A agricultora Marcelly chegou a ir para a cidade de Sinop em busca de melhor qualidade de vida, mas foi na produção orgânica de volta ao sítio na área rural de Alta Floresta que encontrou o que procurava.
Hoje, acredita que a certificação orgânica é um caminho para a permanência no campo.
“É melhor tanto para a alimentação da gente como para a dos outros. É um diferencial. Os nossos clientes sentem a diferença no sabor, eles deixam de comprar convencional e compram o nosso orgânico. A gente não vende um produto, na verdade a gente vende alimento”, afirma.
Pandemia
Neste contexto de pandemia causada pelo advento do novo coronavírus, aponta Eduardo, o trabalho de fortalecimento da produção orgânica na região ganhou uma importância extra.
“A pandemia tem atraído a consciência da população para a relação entre nutrição e saúde, o que resultou em um aumento crescente da procura por produtos funcionais e saudáveis.
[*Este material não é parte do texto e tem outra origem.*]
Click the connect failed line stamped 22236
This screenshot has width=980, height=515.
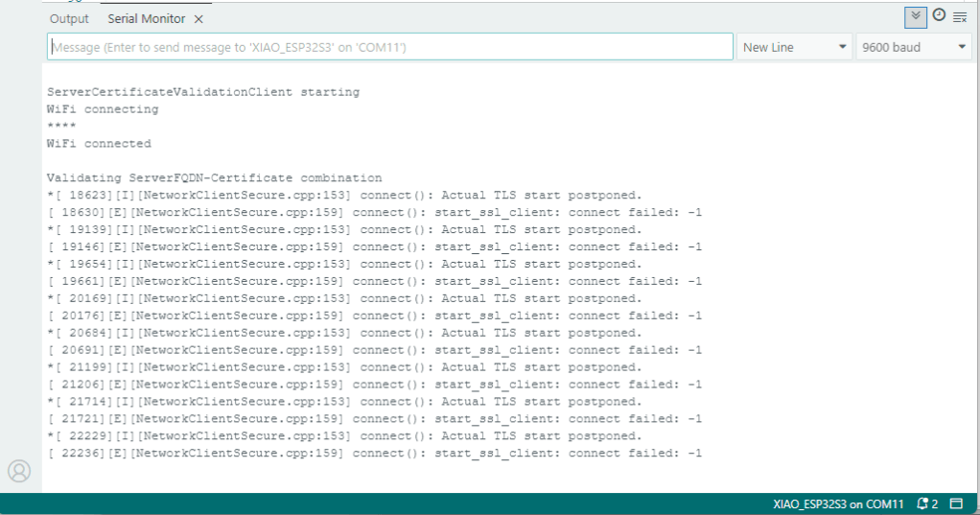coord(374,453)
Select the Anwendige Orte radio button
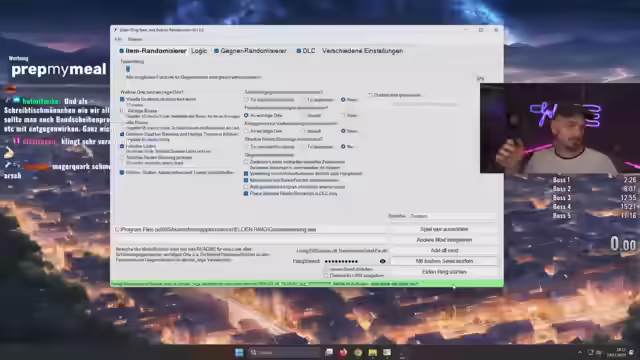 [246, 116]
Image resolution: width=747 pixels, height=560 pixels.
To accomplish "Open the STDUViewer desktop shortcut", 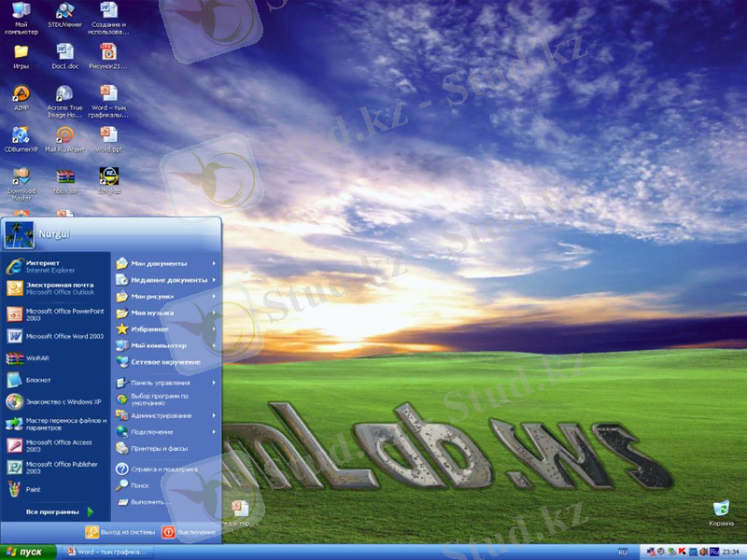I will (x=64, y=12).
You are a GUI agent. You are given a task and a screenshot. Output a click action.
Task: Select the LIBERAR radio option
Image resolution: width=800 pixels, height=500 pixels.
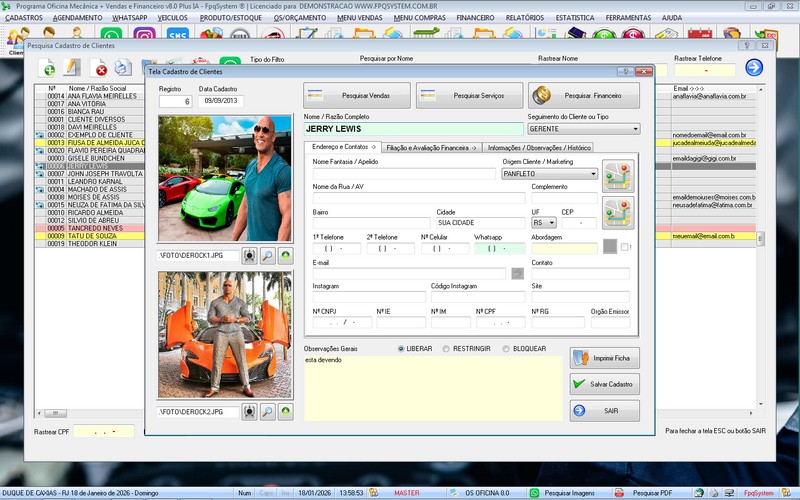pos(402,349)
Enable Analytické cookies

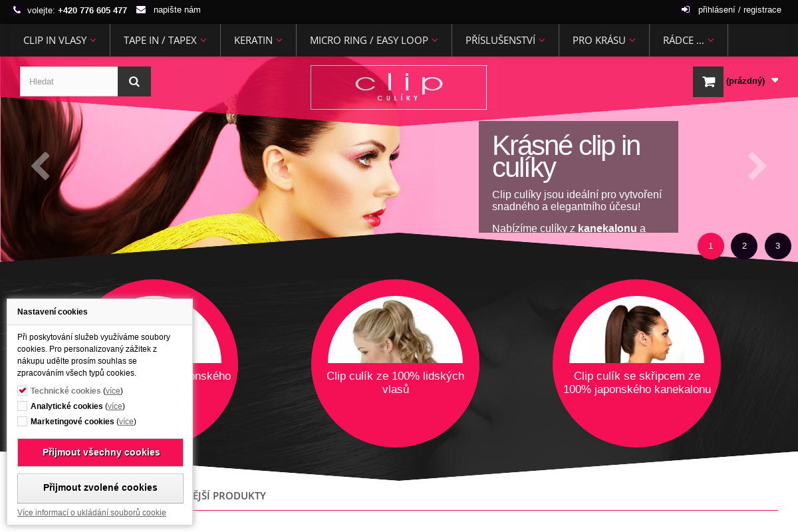22,406
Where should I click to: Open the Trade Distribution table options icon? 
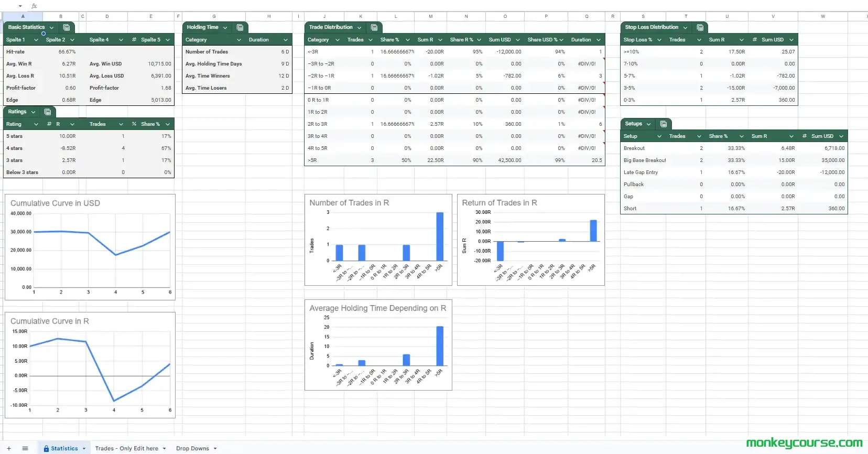tap(374, 27)
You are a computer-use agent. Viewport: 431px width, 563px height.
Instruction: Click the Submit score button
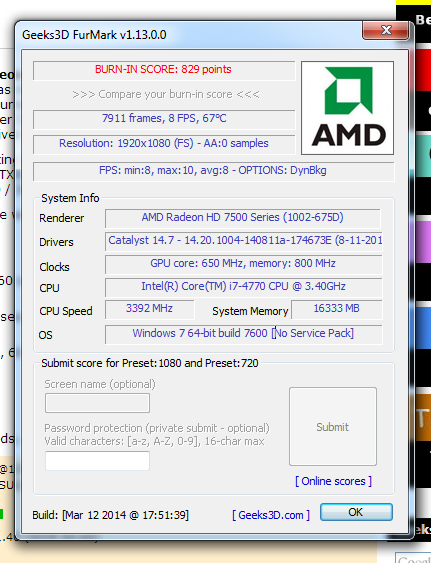click(x=333, y=427)
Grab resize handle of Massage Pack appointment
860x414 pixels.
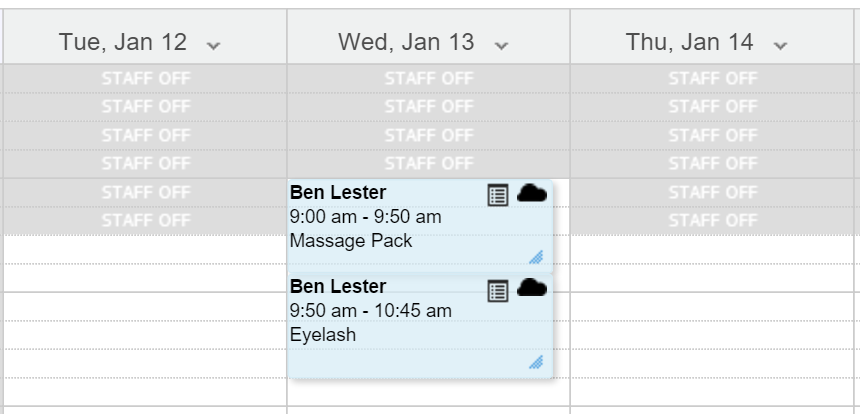(x=536, y=257)
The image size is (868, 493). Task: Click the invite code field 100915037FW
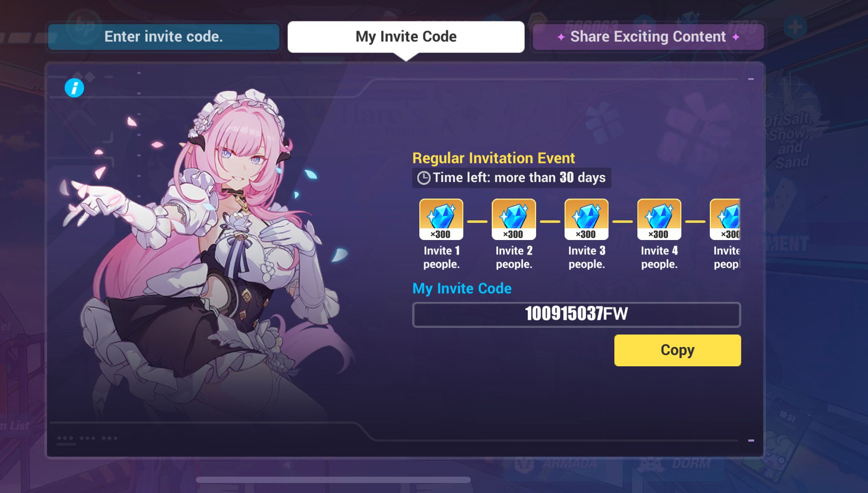[577, 314]
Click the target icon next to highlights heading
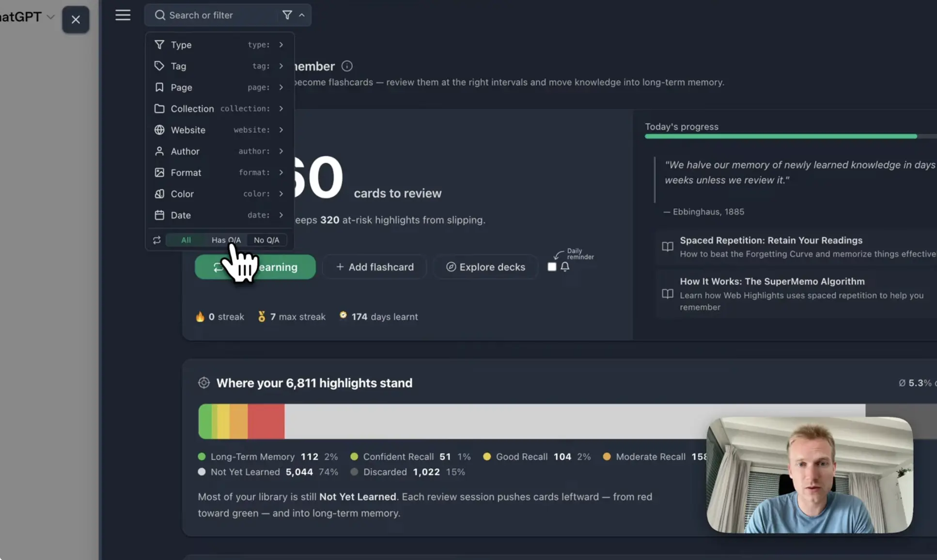The image size is (937, 560). point(204,383)
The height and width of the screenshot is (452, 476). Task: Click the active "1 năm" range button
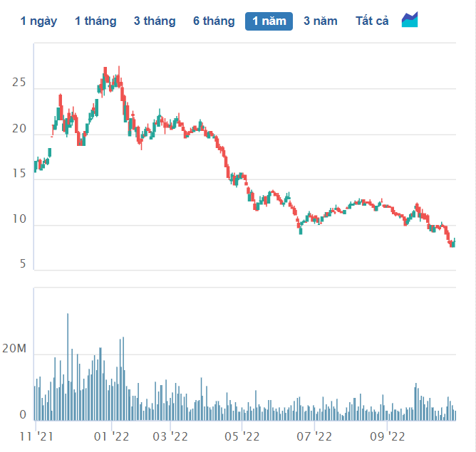tap(269, 21)
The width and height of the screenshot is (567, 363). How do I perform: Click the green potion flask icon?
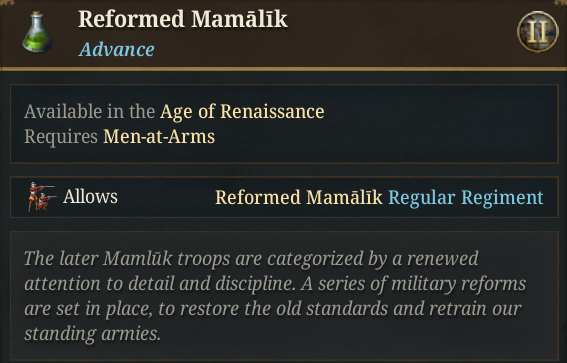click(x=37, y=32)
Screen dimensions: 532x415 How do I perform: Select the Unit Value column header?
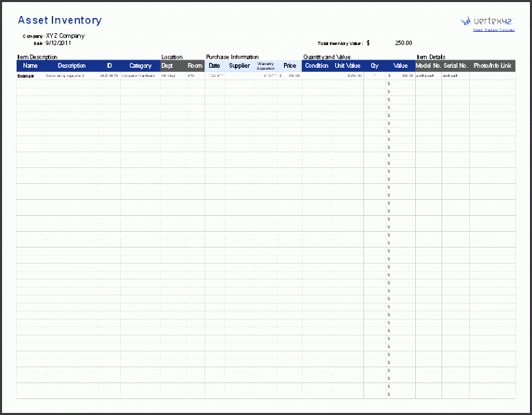[348, 66]
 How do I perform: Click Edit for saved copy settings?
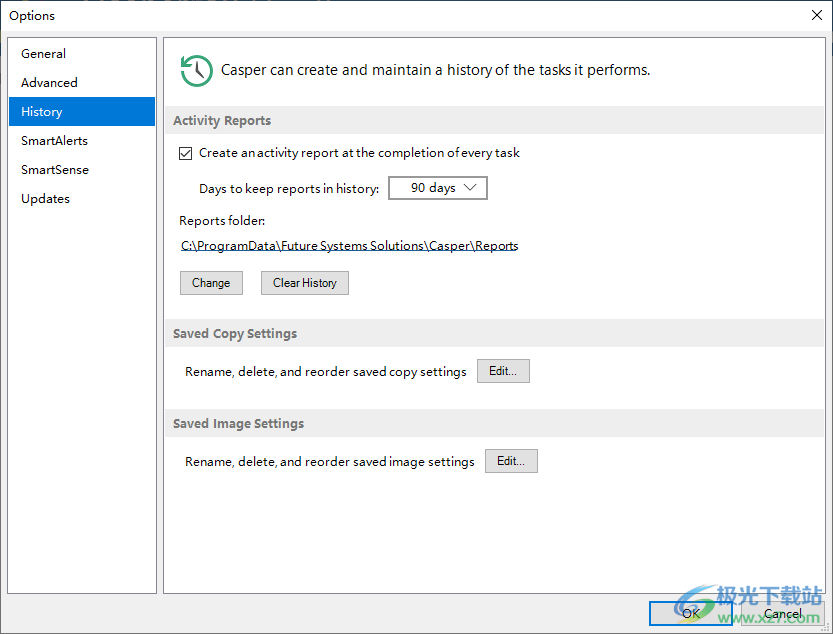[503, 371]
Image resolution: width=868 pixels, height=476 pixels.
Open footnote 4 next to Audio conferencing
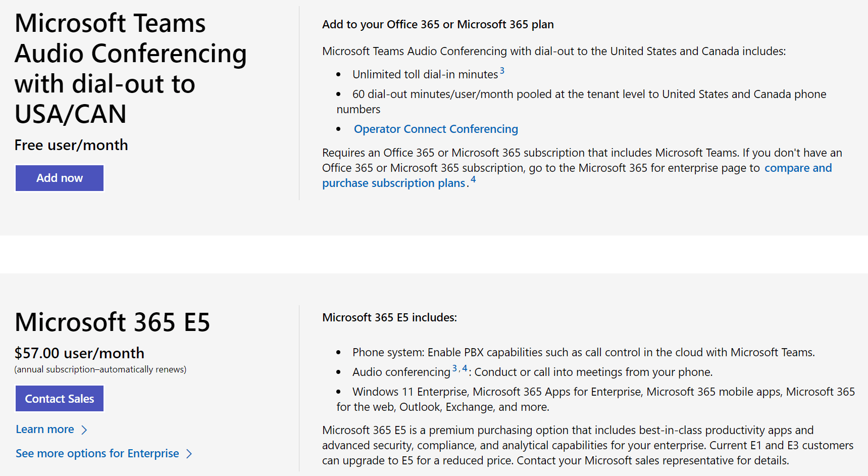[x=464, y=367]
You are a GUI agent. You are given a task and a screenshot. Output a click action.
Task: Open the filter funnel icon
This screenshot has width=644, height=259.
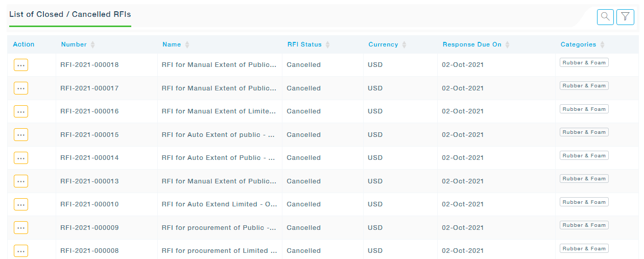625,17
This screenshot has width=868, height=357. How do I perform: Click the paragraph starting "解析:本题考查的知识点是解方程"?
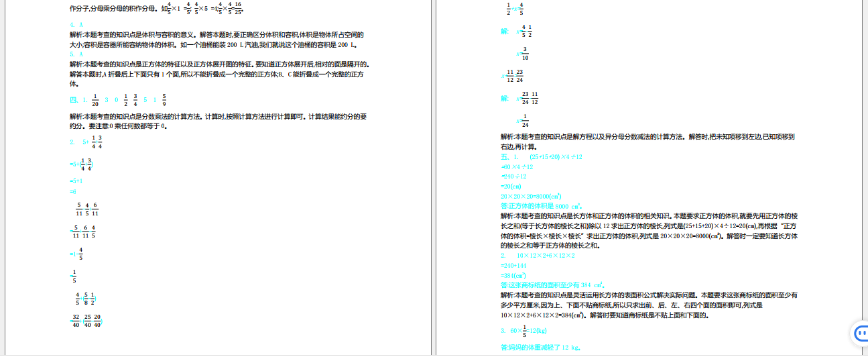tap(647, 141)
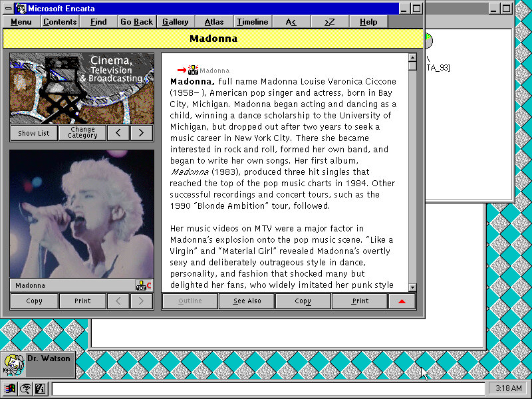Jump to previous article alphabetically (A<)
This screenshot has height=399, width=532.
point(291,22)
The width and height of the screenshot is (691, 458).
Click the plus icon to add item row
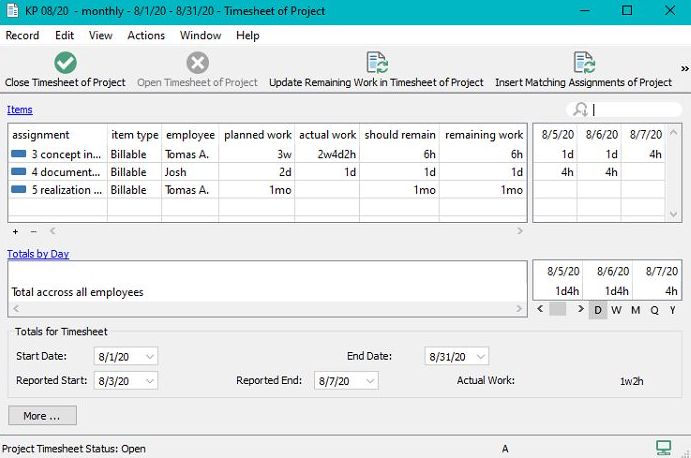[x=15, y=231]
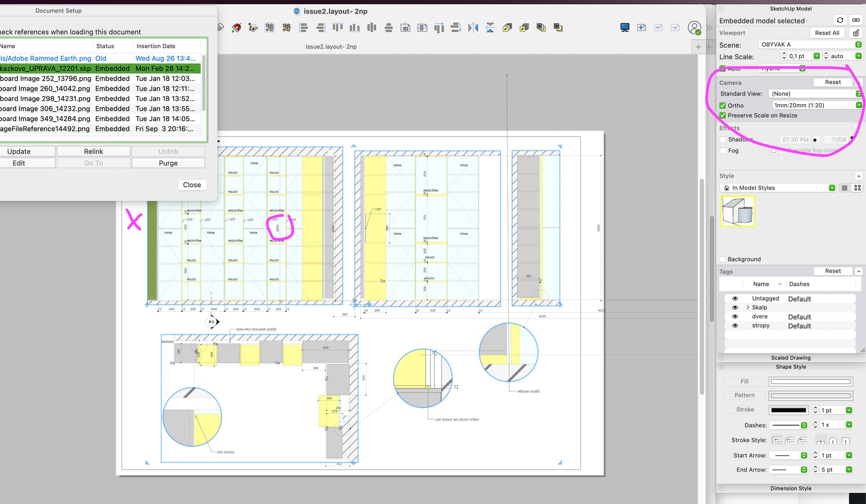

Isso refletiu diretamente em um grande aumento na demanda e consumo de alimentos orgânicos no Brasil e no mundo”, comenta.
O início do projeto marcou retorno das atividades da rede, paralisadas como medida de precaução contra a disseminação do vírus.
No dia 18 de novembro, o projeto do REM/MT foi apresentado para a diretoria da REPOAMA em um encontro para planejamento da implementação do projeto, que foi construído em conjunto com a organização.
As atividades dos próximos meses foram readaptadas para cumprimento das medidas de segurança contra a disseminação do vírus, cujos impactos também foram relatados pelos agricultores no encontro.
A venda da produção para as escolas por meio do Programa Nacional de Abastecimento das Escolas (PNAE), por exemplo, é uma das principais fontes de renda das famílias e foi interrompida desde abril.
Além disso, o acesso precário à internet e a outros meios de comunicação fizeram com que a a assessoria técnica prestada pelo ICV, que passou a ser realizada à distância, impactasse a frequência e atenção nos atendimentos.
Atualmente, os técnicos realizam visitas presenciais apenas em casos cujas soluções não foram encontradas remotamente e seguindo um protocolo contra a disseminação do vírus.